The teacher also recalled the previous stunt by the SPFE, where a last-minute tentative agreement was reached in order to block a unified strike of Minneapolis and St. Paul workers. “[In 2022] we also knew what was going on when the SPFE brought out Melvin Carter to speak to us.

“What I’ve been seeing as a special ed teacher is that all teachers’ caseloads are too high, and we do not have enough time to get any work finished.” He continued, “The union has promised to protect us when our caseloads do get too high. However, there’s no language in our current contract that protects us. I would like for it to have some teeth rather than just an empty promise.” 

Noting that the contract language contains an increase to a full day per month to finish due process work, he explained its inadequacy, stating, “It’s a pain to call in to arrange a substitute for a due process day because it’s already tough to find people who are willing to do this work.”

He pointed to the broader social and political processes starving schools of funding. “There is money, but what money is there is mostly reserved for the war machine. The SPFE and MFT, and unions in general, are completely beholden to the Democratic National Committee.” When a WSWS reporter explained the call to form rank-and-file committees, he agreed, saying, “I’m all for new organizations,” he continued.

The SPFE is holding this vote as the Service Employees International Union (SEIU) and various “community” organizations in the orbit of the Democratic Party are seeking to actively sabotage workers’ opposition and anger at their conditions.

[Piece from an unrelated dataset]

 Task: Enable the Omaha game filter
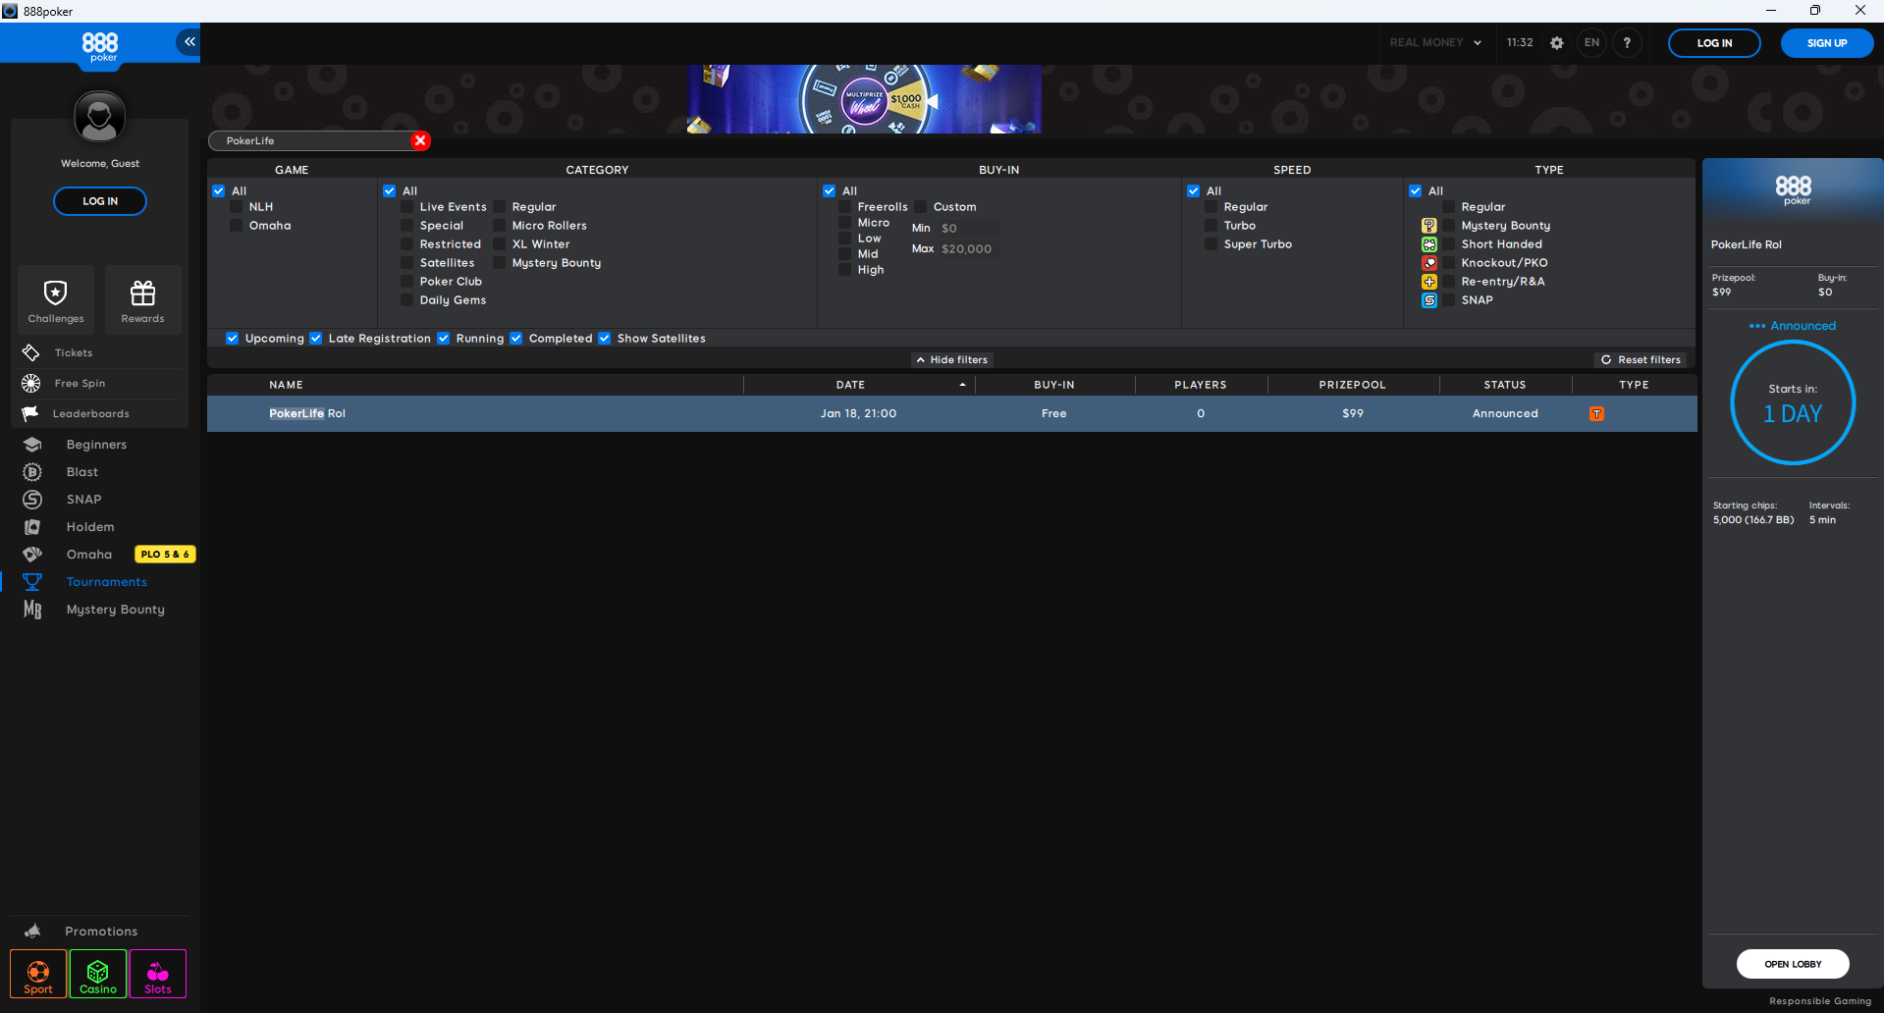236,226
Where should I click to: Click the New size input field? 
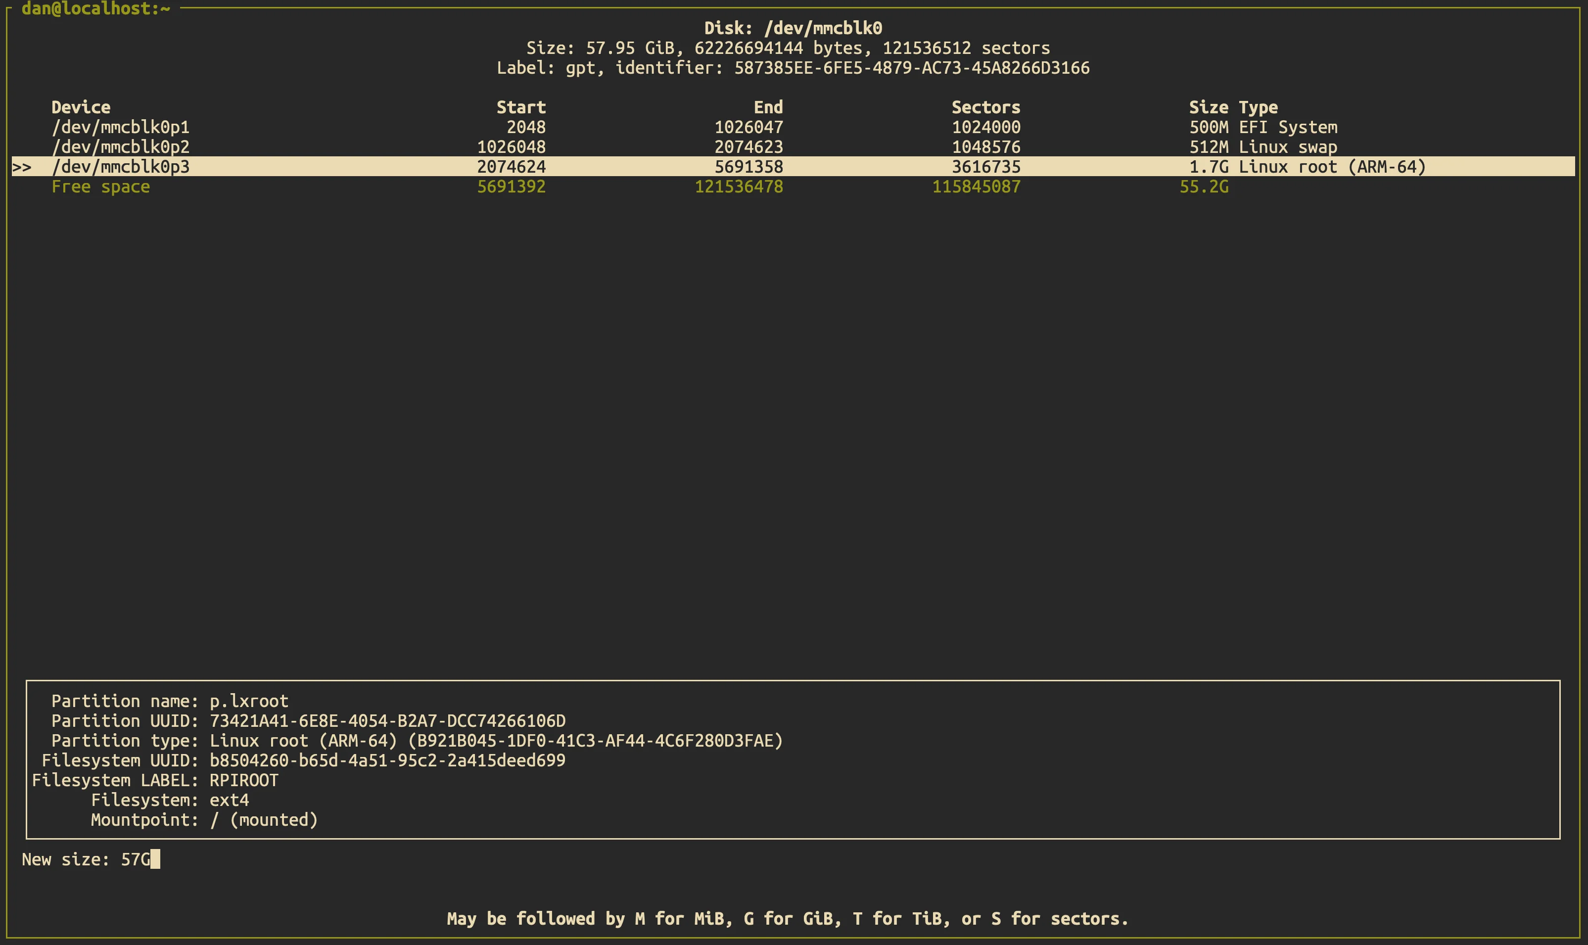[136, 860]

This has taken the form of a “Week of Action” campaign where they have promoted a strategy of limited and isolated strikes under the phony slogan of “What We Could Win Together.”

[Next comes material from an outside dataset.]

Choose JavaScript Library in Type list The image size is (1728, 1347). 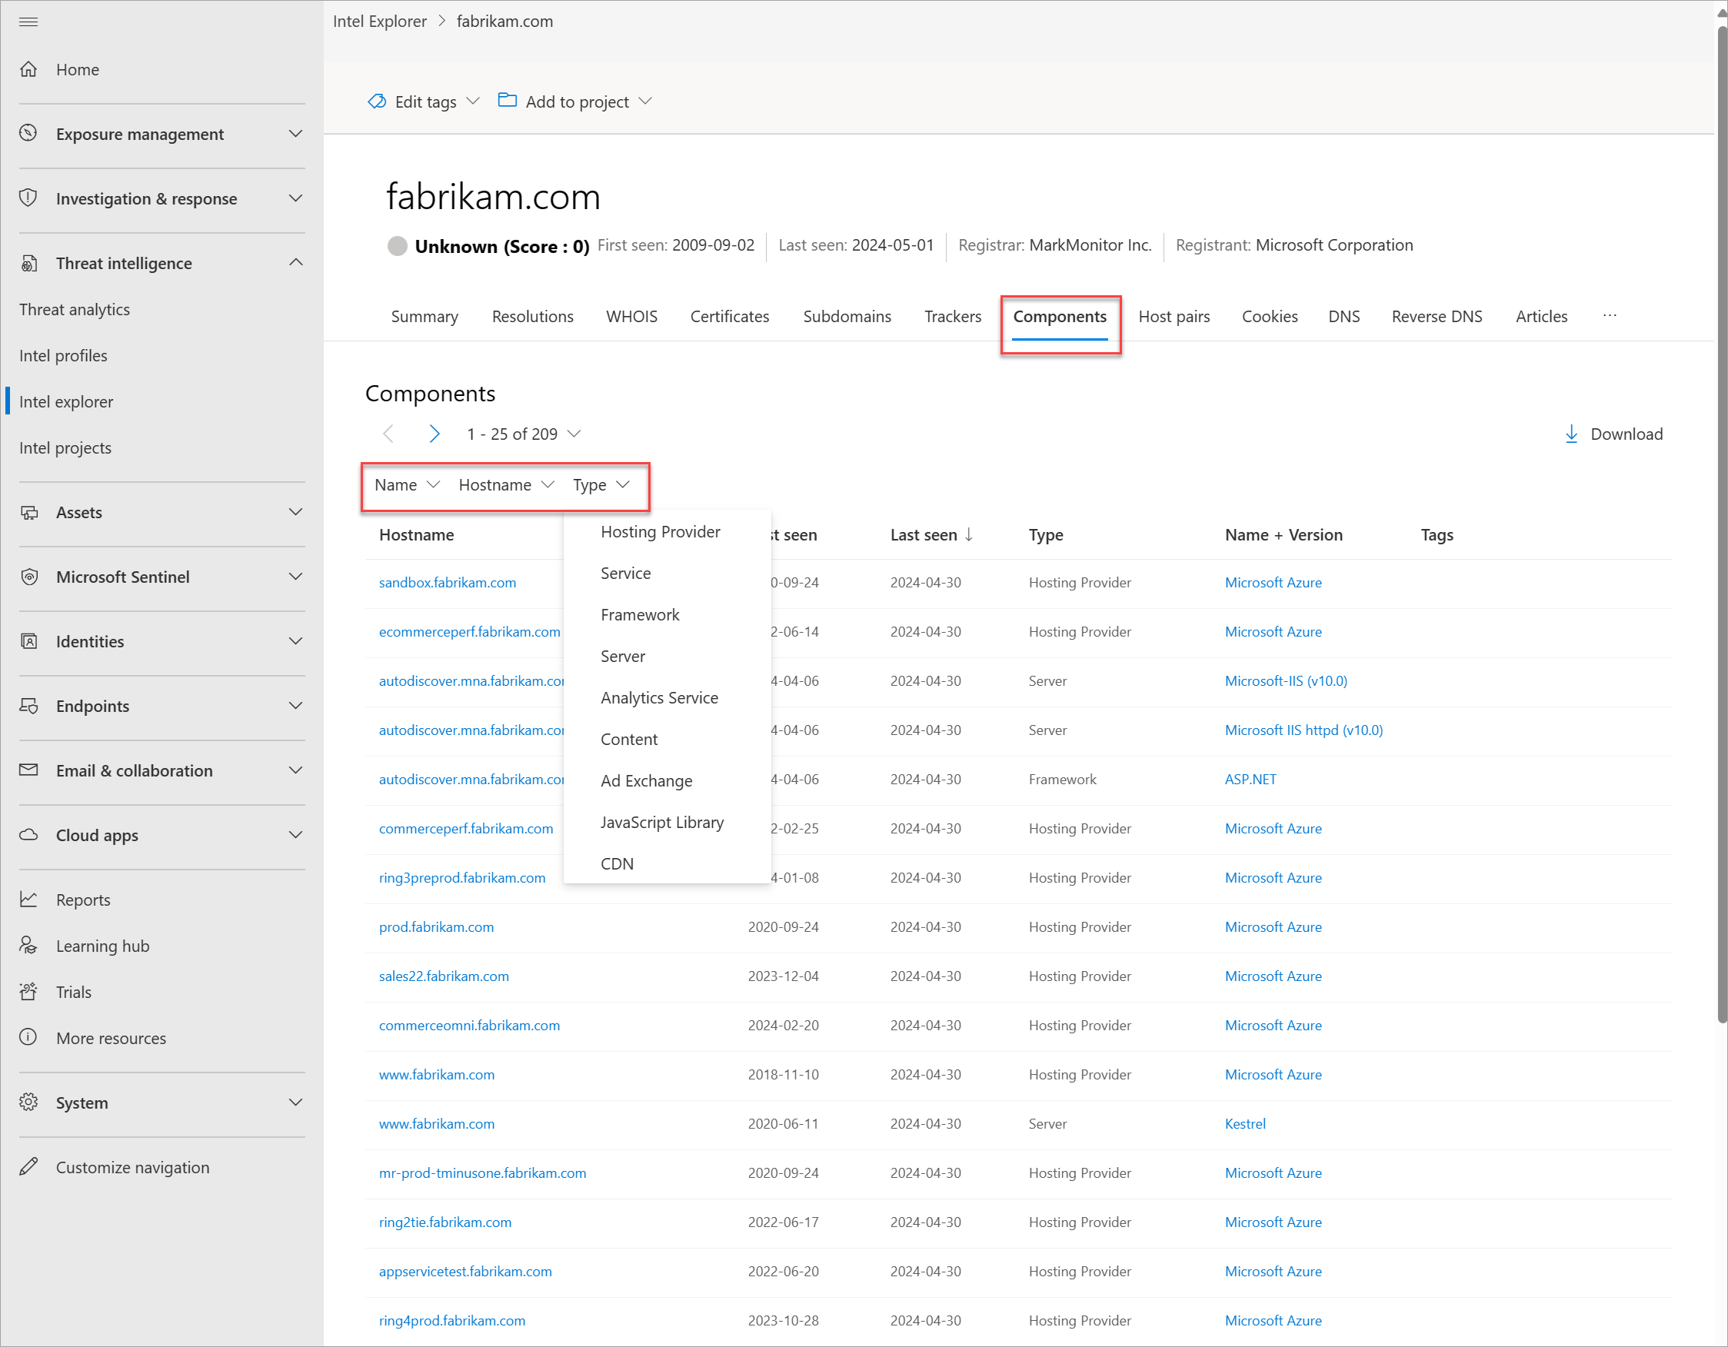point(661,822)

As part of this effort, the SEIU rushed tentative agreements of retail janitors, airport workers and security guards, separating them from over 4,000 office janitors. The SEIU called out the office janitors on strike for just three days, subsequently announcing another “historic” tentative agreement with the companies that the local media is already treating as if it has passed.

The SPFE and the Minneapolis Federation of Teachers (MFT)—along with their parent institutions, the National Education Association and the American Federation of Teachers—as well as the SEIU are collaborating with the big business Democratic Party to break the unity of teachers and workers.

SPFE is attempting to push through this contract because they are subordinate to the Democratic Party, which is engaged in advanced preparations for war with Russia and China. This is acutely represented by the ongoing US-Israeli genocide in Gaza, funded by both political parties of Wall Street, with the Biden administration declaring there are no “red lines” for Israel on multiple occasions.

The Democrats are seeking billions in additional funding for this war, and they demand it from the working class. In this case, the SPFE is carrying out their bidding in attempting to force this contract through, fearful that an all-out, united struggle across the Twin Cities and the region would develop into a direct political conflict with the Democratic Party in an election year.

But there is widespread and growing anger throughout the working class against poverty wages, austerity and endless spending on war. If they take control of their struggle, St. Paul teachers can be the spearhead of a movement to secure the needs and interests of the working class as a whole.